• **Description of the task**
For the records that follow, give the number of lines in which the word "Bankruptcy" occurs, with nothing added.

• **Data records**
-- Opening Marker --

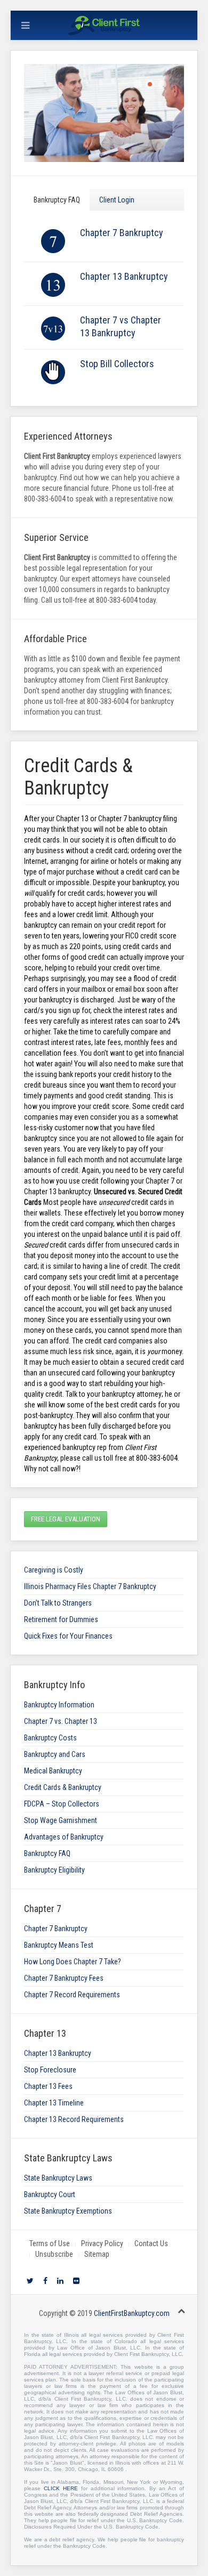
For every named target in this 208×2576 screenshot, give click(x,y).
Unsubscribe (54, 2254)
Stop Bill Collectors (117, 363)
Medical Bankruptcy (53, 1771)
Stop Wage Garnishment (60, 1820)
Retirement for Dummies (61, 1619)
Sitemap (96, 2254)
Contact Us (151, 2243)
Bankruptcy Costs (50, 1737)
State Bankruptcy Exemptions (68, 2211)
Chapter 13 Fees (48, 2086)
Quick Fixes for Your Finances (68, 1636)
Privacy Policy (102, 2243)
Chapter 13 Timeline (54, 2103)
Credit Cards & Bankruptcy (62, 1787)
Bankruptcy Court (49, 2194)
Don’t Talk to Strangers (58, 1603)
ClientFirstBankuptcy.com (132, 2313)
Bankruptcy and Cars (54, 1754)
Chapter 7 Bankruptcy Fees (63, 1978)
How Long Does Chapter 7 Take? (72, 1961)
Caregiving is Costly (53, 1570)
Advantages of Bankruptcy (63, 1837)
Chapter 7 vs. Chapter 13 (60, 1721)
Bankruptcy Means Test (58, 1945)
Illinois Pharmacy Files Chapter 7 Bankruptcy (90, 1586)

-- Closing Marker --

• **Exercise solution**
10